Ma il rammarico della sua famiglia è acuito dall’immobilismo di chi, hanno rimarcato a gran voce, non sta muovendo un dito. «A cominciare dagli organi preposti - ha osservato la madre di Aldo - che non stanno facendo nulla per tutelare i ragazzi che pagano per andare a divertirsi in discoteca, usufruendo di un servizio, e non vengono assistiti assolutamente, né dalla sicurezza interna, né dalle forze dell’ordine».
Poi, senza tanti giri di parole, ha toccato un nervo scoperto, «la mafia dei buttafuori abusivi… ci sono due processi imbastiti ,“Apocalisse” e “Octopus” - ha sottolineato - che hanno affrontato il tema di come la mafia controlli movida e buttafuori. E nella vicenda di Aldo c’entra chi la gestiva», riferendosi al figlio di un boss della Zen che avrebbe fatto affari con un gruppo di “gorilla” in nero. Aspetto, questo, su cui si sarebbe soffermato il collaborante del Borgo Vecchio, Francesco Chiarello. «Nel processo Apocalisse, il pentito Chiarello ha affermato chiaramente che nella vicenda di Aldo c’entra la mafia dei buttafuori… e noi, con i nostri avvocati - i legali Antonino e Salvatore Falzone - abbiamo pure presentato più istanze per sentire Chiarello, ma sono state ignorate, non c’è stato mai concesso… Aldo ha pure pagato di più per affittare un privé, per esser tutelato da chi potesse creare fastidi, e invece mio figlio è stato massacrato anche dai buttafuori e da quelli abusivi… Aldo ha subito tre pestaggi» ha aggiunto. «Tutta questa situazione - guardando sempre alla mafia della sicurezza nei locali - si deve chiarire, non si può ignorare tutto quello che è accaduto ad Aldo e questi due ragazzi», è l’esortazione di Anna Maria Ferrara. «Un giovane che esce da casa come si difende da tutto questo?» è il pesante interrogativo che ha lanciato. «All’interno di una discoteca ci sarà pure la sicurezza interna, penso che sia obbligatoria, come vengono selezione e istruite tutte queste persone e poi, soprattutto, controlli ve ne sono? Anche le forze dell’ordine, magari in borghese, potrebbero, a campione, vegliare sulle zone più a rischio, quelle più frequentate, quelle della movida... e non parlo della luna, ma di fatti reali… da nove anni combattiamo per questo», sono gli interrogativi e gli spunti sollevati dalla madre del giovane medico sancataldese pestato a morte.

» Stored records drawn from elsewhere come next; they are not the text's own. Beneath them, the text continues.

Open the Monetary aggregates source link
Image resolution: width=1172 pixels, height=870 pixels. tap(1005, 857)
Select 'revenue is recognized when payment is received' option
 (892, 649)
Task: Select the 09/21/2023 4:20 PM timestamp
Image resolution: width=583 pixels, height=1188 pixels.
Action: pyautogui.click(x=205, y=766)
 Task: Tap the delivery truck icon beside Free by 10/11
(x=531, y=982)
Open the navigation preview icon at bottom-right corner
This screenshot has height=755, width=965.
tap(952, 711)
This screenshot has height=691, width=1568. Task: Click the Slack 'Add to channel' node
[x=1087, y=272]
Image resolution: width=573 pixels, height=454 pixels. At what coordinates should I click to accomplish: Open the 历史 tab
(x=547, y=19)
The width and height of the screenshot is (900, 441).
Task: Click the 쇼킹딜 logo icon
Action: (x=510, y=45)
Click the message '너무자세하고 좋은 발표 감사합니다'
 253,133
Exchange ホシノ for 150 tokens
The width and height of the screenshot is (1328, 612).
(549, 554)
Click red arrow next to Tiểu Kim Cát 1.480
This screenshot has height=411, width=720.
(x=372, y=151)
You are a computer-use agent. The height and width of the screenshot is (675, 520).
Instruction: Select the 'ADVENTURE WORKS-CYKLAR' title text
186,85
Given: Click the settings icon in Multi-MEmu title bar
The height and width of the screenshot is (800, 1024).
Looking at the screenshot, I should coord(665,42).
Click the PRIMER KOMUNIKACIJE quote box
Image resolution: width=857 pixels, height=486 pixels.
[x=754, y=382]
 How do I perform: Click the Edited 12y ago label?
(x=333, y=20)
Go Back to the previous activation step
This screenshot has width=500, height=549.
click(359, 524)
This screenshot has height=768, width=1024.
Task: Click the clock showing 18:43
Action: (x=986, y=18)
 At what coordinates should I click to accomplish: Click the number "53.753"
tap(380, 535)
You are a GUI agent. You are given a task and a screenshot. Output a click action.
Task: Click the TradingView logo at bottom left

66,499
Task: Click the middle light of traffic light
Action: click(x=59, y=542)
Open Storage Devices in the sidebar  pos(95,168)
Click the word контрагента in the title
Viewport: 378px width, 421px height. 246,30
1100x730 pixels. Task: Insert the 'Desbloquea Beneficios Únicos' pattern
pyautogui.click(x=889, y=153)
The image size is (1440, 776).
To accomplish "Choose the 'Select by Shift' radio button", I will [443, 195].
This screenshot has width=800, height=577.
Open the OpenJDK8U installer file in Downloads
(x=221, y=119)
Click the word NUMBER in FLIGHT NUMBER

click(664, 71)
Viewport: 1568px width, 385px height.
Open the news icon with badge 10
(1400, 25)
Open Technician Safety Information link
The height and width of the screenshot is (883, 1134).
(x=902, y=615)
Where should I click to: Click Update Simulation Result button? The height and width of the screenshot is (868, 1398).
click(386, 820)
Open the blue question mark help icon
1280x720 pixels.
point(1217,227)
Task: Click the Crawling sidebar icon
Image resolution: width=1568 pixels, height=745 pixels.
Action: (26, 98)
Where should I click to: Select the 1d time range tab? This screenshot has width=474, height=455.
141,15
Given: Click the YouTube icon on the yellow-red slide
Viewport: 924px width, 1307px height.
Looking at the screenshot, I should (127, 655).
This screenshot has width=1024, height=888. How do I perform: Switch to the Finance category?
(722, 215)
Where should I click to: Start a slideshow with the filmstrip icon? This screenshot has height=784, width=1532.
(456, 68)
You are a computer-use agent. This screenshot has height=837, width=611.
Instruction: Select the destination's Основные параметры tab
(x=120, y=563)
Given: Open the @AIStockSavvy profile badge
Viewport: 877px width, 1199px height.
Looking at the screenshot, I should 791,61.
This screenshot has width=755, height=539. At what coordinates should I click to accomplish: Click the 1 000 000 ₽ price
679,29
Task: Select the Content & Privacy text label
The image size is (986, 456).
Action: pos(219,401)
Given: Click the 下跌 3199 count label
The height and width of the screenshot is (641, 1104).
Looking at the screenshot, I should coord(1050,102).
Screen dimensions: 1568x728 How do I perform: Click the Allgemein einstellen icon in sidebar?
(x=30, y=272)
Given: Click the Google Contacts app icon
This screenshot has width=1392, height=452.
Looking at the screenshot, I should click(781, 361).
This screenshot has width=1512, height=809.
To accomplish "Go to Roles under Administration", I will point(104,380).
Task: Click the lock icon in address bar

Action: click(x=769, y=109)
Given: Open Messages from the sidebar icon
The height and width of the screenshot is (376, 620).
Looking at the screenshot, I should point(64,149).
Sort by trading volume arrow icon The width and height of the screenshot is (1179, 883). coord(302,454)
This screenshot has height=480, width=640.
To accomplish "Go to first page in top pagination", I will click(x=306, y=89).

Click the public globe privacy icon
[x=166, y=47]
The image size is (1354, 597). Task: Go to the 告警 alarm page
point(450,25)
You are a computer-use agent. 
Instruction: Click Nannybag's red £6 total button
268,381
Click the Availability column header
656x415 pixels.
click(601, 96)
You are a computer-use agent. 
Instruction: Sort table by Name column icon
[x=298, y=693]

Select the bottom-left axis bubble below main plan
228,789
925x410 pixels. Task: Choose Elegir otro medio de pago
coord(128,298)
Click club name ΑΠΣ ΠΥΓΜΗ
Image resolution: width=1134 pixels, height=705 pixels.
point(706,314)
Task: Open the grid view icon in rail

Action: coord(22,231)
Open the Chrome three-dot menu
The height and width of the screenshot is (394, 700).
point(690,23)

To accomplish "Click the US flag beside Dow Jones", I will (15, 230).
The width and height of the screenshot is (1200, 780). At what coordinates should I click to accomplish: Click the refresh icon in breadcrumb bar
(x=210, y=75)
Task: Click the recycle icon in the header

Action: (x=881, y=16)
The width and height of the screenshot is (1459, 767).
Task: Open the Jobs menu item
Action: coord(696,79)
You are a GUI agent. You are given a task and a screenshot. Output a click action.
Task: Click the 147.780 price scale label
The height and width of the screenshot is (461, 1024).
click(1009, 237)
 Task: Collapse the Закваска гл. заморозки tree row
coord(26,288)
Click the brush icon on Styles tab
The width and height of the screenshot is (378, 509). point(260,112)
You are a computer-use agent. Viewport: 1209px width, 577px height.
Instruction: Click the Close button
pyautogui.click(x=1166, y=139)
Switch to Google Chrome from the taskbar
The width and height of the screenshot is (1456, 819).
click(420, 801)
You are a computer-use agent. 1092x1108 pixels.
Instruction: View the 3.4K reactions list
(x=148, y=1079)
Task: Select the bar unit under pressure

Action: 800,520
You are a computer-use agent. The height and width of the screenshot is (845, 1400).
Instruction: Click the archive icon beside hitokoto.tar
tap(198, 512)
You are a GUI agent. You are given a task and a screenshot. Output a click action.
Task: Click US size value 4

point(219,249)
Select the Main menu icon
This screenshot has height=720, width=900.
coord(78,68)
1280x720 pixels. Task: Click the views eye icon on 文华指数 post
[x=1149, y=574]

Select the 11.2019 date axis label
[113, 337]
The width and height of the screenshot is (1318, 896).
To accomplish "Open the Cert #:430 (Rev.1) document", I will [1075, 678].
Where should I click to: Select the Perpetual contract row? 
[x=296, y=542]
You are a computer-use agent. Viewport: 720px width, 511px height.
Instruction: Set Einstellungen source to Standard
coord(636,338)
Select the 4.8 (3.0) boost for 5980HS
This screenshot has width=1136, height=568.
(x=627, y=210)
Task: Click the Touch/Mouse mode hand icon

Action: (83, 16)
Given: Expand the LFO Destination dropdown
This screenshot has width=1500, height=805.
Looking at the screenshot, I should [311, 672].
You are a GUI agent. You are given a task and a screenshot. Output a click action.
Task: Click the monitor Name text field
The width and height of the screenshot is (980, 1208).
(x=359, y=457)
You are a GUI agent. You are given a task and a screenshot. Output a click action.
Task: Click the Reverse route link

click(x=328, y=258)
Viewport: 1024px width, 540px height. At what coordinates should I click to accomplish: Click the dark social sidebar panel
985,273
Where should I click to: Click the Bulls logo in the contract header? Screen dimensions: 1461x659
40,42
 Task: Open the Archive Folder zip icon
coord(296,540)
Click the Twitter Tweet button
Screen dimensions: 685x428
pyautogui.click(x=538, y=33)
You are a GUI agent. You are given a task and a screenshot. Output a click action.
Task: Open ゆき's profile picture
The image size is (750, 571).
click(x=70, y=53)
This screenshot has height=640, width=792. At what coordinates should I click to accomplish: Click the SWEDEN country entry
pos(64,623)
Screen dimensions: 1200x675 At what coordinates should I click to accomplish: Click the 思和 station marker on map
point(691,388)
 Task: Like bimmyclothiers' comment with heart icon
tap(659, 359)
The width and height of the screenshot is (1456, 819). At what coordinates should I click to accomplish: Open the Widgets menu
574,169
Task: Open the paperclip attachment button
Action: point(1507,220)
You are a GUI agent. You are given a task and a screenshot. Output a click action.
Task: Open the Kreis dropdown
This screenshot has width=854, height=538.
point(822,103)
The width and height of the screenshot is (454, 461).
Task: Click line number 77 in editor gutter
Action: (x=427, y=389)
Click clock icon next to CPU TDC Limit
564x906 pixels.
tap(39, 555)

«Sono stanca, così come mio marito e mia figlia… basta bugie, basta essere presi in giro… bisognerebbe andare a fondo a tutta questa situazione, bisogna capire i motivi reali, bisogna vedere cosa c’è dietro a tutto questo e c’è chi ne parla, solo che nel caso di Aldo non sono tenuti in considerazione, e noi lo abbiamo scritto e riscritto in procura tante volte ma vengono ignorate… è una mattanza, basta!», è il compostissimo sfogo di mamma coraggio che da nove anni chiede la verità.